■ **What you are asked to do**
Please copy the following lines from the data word for word: start at the line containing "Task: Open the Modality field" and end after the line containing "point(558,293)".

[Rows showing where targets appear]
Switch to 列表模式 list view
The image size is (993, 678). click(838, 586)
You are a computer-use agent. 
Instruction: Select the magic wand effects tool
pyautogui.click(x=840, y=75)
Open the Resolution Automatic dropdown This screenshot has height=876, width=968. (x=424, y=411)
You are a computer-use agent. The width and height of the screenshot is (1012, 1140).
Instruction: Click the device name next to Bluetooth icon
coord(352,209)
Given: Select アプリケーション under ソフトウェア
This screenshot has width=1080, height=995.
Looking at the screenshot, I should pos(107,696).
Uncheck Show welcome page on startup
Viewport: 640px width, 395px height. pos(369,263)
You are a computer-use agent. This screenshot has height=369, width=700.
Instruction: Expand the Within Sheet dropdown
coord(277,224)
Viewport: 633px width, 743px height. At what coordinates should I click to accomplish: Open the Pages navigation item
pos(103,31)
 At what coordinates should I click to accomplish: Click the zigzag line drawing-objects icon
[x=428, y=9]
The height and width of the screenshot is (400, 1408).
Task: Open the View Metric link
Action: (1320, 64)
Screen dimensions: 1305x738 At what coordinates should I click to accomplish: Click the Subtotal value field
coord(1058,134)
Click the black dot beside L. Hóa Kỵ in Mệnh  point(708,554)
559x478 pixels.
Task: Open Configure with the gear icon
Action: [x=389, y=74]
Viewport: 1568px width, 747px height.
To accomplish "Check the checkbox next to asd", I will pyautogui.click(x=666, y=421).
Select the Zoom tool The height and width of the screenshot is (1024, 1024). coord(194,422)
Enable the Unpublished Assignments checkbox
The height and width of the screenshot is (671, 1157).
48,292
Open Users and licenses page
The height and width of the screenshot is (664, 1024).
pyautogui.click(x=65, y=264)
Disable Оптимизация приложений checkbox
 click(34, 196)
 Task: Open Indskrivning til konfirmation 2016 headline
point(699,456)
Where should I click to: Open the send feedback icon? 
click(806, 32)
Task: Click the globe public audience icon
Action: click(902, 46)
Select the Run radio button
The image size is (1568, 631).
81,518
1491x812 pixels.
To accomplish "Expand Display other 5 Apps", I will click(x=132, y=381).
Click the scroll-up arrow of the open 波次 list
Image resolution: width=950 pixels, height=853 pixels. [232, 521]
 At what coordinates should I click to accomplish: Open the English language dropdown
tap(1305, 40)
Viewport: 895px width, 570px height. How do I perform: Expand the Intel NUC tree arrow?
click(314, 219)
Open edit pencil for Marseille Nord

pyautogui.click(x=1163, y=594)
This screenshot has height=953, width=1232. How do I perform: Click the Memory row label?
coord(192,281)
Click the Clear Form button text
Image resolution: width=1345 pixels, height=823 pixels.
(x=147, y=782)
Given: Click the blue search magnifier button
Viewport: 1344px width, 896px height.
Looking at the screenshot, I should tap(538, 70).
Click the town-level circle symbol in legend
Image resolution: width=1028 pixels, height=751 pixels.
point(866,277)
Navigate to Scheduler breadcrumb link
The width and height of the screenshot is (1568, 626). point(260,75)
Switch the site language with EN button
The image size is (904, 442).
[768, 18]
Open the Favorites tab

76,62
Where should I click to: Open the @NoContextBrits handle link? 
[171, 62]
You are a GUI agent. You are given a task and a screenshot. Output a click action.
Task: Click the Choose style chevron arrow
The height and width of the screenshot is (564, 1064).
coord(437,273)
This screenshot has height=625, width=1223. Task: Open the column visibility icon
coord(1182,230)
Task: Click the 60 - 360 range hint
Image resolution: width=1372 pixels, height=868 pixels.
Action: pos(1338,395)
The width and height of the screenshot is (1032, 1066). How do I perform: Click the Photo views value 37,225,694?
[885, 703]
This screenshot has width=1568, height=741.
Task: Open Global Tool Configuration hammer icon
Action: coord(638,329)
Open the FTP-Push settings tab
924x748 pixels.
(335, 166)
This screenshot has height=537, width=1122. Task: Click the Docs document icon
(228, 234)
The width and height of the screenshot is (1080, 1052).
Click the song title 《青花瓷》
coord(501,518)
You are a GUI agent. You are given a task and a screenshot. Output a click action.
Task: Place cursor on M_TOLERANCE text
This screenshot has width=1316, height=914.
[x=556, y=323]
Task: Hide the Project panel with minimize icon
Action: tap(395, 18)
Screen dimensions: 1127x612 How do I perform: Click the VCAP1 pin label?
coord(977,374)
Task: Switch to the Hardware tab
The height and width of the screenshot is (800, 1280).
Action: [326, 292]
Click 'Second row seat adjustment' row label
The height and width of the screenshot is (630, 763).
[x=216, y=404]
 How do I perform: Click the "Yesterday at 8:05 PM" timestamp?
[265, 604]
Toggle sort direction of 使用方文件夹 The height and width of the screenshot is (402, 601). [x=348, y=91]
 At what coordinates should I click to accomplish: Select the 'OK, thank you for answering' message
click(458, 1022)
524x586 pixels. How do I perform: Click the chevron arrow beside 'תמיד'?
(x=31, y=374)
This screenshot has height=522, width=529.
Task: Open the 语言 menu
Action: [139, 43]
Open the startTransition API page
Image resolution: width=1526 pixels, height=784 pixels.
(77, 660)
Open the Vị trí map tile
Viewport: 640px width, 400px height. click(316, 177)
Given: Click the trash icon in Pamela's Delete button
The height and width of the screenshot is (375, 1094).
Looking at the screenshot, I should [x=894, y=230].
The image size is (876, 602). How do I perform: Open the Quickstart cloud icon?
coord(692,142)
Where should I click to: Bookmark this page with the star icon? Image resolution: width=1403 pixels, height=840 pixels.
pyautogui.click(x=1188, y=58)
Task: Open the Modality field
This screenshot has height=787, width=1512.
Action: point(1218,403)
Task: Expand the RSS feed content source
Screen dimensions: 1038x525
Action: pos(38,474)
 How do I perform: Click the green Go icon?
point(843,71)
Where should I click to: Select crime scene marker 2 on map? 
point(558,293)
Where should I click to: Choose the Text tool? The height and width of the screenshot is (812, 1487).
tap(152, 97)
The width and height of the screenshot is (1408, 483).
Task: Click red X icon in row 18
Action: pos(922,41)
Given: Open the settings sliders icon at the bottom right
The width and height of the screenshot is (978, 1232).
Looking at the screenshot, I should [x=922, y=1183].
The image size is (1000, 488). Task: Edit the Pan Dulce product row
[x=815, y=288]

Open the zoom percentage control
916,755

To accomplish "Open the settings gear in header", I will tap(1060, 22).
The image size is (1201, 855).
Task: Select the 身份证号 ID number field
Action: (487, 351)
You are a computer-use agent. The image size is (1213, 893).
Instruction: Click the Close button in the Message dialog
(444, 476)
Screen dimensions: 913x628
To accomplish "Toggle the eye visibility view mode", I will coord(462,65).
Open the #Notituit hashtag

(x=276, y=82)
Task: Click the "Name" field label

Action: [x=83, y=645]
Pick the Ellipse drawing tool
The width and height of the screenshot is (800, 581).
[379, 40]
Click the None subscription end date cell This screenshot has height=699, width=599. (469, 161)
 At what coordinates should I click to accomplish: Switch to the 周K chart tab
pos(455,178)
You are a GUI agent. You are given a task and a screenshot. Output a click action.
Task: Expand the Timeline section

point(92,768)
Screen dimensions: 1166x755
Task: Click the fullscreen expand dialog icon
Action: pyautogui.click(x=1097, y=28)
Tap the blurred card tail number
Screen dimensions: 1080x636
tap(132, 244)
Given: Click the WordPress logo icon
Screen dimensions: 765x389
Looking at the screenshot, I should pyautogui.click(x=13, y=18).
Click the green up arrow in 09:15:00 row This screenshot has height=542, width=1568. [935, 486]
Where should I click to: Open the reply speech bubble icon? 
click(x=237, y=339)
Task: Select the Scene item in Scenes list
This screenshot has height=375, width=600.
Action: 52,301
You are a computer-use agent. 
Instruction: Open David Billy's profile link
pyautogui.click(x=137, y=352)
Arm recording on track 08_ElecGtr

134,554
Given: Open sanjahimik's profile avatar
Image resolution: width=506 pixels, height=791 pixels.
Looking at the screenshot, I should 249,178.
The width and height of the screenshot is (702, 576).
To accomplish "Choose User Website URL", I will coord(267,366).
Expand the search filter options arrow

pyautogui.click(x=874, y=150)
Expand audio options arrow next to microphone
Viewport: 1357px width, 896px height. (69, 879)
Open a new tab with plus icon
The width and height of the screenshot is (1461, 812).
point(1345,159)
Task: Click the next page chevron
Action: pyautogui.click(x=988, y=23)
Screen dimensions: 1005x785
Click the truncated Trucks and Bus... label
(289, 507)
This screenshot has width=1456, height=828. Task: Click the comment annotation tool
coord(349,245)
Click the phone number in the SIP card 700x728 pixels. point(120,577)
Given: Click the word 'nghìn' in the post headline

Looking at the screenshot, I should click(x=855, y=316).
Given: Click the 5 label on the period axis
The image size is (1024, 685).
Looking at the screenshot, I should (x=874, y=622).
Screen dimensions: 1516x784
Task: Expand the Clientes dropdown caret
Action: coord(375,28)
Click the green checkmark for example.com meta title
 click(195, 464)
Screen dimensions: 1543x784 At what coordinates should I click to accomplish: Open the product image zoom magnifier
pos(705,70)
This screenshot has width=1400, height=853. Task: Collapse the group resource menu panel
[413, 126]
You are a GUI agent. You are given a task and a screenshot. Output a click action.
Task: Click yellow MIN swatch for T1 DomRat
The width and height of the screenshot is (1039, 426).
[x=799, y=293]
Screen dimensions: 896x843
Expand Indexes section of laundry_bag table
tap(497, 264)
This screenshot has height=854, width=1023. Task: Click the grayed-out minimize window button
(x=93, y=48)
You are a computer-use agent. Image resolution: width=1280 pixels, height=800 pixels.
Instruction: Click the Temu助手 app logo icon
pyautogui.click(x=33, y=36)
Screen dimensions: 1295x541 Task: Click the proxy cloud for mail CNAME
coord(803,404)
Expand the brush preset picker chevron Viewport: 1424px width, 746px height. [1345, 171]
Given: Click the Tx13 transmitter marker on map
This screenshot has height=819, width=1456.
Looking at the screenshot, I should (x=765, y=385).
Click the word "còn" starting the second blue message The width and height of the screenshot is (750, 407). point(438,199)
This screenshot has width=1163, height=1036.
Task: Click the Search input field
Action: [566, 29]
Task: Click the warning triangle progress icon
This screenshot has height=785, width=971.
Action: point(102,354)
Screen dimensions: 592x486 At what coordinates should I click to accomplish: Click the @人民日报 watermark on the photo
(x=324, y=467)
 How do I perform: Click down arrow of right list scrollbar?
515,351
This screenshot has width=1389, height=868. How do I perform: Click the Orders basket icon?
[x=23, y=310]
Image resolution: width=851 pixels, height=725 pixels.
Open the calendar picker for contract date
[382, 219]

■ **Solution for this problem**
Task: Open the Modality field
This screenshot has height=787, width=1512.
Action: point(1218,403)
Task: Expand the RSS feed content source
Screen dimensions: 1038x525
Action: pos(38,474)
 How do I perform: Click the green Go icon?
point(843,71)
Where should I click to: Select crime scene marker 2 on map? 
point(558,293)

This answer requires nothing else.